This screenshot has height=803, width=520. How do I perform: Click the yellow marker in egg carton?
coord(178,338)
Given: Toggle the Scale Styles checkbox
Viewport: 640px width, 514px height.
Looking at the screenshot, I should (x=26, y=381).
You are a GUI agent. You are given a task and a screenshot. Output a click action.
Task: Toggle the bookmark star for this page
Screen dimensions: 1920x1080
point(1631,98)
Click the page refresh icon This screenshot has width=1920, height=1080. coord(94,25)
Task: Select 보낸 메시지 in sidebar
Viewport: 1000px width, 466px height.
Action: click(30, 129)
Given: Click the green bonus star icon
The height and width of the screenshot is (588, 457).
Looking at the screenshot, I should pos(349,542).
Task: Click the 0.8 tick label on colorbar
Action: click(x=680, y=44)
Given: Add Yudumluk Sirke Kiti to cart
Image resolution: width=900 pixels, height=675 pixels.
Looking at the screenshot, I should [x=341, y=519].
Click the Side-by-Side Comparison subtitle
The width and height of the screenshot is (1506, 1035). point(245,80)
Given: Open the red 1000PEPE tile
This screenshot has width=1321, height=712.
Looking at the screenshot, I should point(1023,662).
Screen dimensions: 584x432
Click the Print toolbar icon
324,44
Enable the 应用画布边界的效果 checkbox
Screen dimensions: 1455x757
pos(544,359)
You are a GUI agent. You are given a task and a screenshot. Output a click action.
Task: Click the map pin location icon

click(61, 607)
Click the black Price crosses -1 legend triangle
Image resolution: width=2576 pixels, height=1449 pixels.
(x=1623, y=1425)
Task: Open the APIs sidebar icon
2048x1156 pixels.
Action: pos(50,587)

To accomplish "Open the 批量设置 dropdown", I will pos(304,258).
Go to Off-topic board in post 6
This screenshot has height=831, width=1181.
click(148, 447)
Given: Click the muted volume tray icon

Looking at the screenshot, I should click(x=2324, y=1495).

-*-*-

Given problem: Copy all of the data above line for line, with no changes.

Output of the exercise:
This screenshot has height=803, width=520. How do I perform: Click the yellow marker in egg carton?
coord(178,338)
Given: Toggle the Scale Styles checkbox
Viewport: 640px width, 514px height.
Looking at the screenshot, I should (x=26, y=381).
You are a GUI agent. You are given a task and a screenshot. Output a click action.
Task: Toggle the bookmark star for this page
Screen dimensions: 1920x1080
point(1631,98)
Click the page refresh icon This screenshot has width=1920, height=1080. coord(94,25)
Task: Select 보낸 메시지 in sidebar
Viewport: 1000px width, 466px height.
Action: click(30, 129)
Given: Click the green bonus star icon
The height and width of the screenshot is (588, 457).
Looking at the screenshot, I should pos(349,542).
Task: Click the 0.8 tick label on colorbar
Action: click(x=680, y=44)
Given: Add Yudumluk Sirke Kiti to cart
Image resolution: width=900 pixels, height=675 pixels.
Looking at the screenshot, I should [x=341, y=519].
Click the Side-by-Side Comparison subtitle
The width and height of the screenshot is (1506, 1035). point(245,80)
Given: Open the red 1000PEPE tile
This screenshot has width=1321, height=712.
Looking at the screenshot, I should point(1023,662).
Screen dimensions: 584x432
Click the Print toolbar icon
324,44
Enable the 应用画布边界的效果 checkbox
Screen dimensions: 1455x757
pos(544,359)
You are a GUI agent. You are given a task and a screenshot. Output a click action.
Task: Click the map pin location icon

click(61, 607)
Click the black Price crosses -1 legend triangle
Image resolution: width=2576 pixels, height=1449 pixels.
(x=1623, y=1425)
Task: Open the APIs sidebar icon
2048x1156 pixels.
Action: pos(50,587)

To accomplish "Open the 批量设置 dropdown", I will pos(304,258).
Go to Off-topic board in post 6
This screenshot has height=831, width=1181.
click(148, 447)
Given: Click the muted volume tray icon

Looking at the screenshot, I should click(x=2324, y=1495).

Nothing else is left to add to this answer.